### [Given data]
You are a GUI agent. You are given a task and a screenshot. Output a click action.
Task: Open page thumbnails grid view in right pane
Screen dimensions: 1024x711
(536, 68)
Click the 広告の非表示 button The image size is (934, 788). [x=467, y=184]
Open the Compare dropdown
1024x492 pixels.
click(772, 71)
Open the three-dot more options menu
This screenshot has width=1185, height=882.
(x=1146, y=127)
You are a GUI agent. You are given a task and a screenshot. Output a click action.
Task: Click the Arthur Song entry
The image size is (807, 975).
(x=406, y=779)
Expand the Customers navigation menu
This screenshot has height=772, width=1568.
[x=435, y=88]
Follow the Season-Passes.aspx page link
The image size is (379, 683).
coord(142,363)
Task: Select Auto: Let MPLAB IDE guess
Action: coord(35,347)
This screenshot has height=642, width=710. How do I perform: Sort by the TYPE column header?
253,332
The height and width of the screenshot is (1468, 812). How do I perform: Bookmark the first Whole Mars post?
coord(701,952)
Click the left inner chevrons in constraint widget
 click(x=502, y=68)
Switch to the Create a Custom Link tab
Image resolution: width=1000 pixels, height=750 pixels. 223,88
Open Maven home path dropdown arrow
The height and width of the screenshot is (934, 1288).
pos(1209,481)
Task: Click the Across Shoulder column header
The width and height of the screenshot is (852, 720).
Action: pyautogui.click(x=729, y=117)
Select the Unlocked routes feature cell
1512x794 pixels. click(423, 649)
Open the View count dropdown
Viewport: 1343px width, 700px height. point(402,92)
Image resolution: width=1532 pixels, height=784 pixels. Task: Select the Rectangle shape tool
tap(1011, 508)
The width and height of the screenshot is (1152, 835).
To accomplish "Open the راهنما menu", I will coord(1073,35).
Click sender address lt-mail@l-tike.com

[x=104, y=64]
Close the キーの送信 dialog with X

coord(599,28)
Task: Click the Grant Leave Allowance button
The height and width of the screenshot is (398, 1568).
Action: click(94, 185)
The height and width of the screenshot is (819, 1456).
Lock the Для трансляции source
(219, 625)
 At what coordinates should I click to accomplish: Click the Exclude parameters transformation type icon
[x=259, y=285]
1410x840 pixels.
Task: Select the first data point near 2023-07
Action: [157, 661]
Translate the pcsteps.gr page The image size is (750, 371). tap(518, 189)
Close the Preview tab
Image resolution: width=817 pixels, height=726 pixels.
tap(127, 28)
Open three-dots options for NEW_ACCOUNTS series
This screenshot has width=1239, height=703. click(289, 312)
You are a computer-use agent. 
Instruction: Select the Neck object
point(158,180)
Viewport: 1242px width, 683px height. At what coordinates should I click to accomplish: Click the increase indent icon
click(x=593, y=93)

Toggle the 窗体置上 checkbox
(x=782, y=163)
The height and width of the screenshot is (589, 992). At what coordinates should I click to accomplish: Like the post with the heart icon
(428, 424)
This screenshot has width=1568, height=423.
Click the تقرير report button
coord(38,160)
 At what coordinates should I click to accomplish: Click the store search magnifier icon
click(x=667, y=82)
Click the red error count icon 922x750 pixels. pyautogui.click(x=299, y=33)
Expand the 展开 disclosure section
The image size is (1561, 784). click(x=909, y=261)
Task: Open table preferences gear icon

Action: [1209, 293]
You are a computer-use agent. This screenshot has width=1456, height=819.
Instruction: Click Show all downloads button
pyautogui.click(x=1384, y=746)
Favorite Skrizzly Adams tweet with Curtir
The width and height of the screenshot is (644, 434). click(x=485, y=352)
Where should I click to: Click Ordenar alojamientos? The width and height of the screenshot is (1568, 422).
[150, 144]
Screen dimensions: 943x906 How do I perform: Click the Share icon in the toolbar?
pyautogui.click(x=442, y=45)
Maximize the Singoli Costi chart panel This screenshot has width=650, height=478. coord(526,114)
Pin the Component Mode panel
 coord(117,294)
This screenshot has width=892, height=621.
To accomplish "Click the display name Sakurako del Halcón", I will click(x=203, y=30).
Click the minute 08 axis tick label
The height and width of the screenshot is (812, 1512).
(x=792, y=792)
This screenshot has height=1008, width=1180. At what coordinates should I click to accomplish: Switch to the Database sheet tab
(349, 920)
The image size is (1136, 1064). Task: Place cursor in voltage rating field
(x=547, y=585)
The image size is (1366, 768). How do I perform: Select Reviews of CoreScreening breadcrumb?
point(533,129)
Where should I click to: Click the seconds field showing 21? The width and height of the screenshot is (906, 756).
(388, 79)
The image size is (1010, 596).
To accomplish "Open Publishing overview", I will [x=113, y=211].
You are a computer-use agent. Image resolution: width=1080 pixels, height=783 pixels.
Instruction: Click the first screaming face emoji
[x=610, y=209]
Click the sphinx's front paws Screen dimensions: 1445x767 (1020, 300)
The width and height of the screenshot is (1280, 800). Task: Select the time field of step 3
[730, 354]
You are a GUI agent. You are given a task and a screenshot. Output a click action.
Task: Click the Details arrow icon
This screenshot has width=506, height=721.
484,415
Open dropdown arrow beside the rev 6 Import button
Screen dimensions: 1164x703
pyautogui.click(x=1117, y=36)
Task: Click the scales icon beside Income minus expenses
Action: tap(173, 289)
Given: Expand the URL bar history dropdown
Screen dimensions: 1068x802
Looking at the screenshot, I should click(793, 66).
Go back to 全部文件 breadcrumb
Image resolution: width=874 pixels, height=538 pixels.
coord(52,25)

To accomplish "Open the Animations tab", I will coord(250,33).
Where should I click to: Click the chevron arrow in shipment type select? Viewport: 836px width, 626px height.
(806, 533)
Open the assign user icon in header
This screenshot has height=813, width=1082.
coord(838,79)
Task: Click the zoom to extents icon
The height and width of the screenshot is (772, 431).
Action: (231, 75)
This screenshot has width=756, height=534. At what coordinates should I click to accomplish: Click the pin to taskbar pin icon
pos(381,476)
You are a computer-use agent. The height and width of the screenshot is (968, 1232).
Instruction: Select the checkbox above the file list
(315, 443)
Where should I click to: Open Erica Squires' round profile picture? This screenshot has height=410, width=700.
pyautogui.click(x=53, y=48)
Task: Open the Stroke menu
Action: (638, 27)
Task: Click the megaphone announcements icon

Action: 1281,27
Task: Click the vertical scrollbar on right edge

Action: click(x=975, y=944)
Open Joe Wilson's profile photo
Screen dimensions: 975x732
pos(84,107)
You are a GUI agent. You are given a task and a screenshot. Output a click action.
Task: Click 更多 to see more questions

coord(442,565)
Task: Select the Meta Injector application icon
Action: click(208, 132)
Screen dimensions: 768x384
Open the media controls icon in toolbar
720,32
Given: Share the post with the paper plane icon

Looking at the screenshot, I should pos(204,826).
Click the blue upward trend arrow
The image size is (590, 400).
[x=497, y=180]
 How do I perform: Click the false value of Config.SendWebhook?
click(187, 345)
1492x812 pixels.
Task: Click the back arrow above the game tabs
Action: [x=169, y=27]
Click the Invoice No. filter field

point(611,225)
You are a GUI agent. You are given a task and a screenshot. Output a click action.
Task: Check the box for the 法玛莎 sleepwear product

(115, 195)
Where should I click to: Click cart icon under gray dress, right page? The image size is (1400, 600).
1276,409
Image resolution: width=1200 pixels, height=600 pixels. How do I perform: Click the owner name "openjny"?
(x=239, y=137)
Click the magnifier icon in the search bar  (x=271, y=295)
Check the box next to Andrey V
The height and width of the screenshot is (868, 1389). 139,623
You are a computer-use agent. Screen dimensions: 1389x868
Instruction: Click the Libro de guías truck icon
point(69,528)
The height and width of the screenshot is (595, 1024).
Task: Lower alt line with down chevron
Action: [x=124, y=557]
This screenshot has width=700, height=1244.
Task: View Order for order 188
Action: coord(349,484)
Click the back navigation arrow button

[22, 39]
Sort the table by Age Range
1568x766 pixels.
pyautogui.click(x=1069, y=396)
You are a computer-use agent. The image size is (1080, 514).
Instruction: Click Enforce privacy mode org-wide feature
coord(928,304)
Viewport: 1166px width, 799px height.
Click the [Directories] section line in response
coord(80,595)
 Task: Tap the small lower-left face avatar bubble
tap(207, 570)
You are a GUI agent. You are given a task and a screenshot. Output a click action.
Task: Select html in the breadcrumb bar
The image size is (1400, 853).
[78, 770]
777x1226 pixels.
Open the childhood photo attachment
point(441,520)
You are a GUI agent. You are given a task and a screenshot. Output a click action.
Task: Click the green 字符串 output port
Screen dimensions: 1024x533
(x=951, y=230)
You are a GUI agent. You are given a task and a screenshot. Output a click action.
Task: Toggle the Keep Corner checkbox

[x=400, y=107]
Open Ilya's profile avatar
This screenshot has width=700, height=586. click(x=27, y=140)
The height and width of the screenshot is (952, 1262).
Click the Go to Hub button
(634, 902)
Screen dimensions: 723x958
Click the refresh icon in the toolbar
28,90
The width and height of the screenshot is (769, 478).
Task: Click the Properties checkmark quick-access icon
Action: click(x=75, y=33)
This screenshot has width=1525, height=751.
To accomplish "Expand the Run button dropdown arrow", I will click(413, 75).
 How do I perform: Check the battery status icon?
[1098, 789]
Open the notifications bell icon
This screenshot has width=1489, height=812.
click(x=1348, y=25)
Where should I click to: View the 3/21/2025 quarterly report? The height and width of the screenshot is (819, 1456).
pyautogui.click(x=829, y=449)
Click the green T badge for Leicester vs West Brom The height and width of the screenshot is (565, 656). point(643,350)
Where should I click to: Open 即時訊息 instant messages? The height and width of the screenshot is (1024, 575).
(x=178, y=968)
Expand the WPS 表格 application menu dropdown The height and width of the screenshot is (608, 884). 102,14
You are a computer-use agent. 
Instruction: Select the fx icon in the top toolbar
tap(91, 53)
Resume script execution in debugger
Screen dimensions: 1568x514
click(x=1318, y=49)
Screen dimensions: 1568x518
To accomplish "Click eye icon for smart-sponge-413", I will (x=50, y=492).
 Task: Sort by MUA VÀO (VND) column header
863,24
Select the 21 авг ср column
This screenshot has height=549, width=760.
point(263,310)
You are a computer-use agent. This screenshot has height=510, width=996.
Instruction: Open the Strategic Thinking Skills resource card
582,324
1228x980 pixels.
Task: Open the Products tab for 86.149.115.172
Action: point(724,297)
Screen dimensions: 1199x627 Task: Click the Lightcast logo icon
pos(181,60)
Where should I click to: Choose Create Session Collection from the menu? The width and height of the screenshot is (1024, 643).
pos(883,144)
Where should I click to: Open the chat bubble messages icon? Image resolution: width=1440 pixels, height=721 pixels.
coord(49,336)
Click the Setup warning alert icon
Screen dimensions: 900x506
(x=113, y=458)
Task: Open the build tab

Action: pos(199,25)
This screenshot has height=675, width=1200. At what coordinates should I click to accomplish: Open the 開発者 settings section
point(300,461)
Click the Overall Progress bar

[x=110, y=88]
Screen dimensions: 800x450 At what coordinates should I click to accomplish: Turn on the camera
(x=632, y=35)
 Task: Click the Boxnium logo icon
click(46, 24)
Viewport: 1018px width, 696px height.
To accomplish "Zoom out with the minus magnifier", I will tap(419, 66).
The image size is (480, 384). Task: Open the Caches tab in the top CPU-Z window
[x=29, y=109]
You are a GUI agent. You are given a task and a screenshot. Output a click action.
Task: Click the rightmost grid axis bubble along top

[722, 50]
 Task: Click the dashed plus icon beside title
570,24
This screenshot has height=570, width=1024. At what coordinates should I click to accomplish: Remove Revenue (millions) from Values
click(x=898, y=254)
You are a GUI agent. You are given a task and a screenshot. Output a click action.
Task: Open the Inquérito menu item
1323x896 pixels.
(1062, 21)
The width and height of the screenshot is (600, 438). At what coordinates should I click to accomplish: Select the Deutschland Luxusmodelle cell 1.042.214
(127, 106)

### [Task directions]
Extract every line of the records above that contains the word "table", copying each line in full.

### [Answer for the task]
Task: Open table preferences gear icon
Sort the table by Age Range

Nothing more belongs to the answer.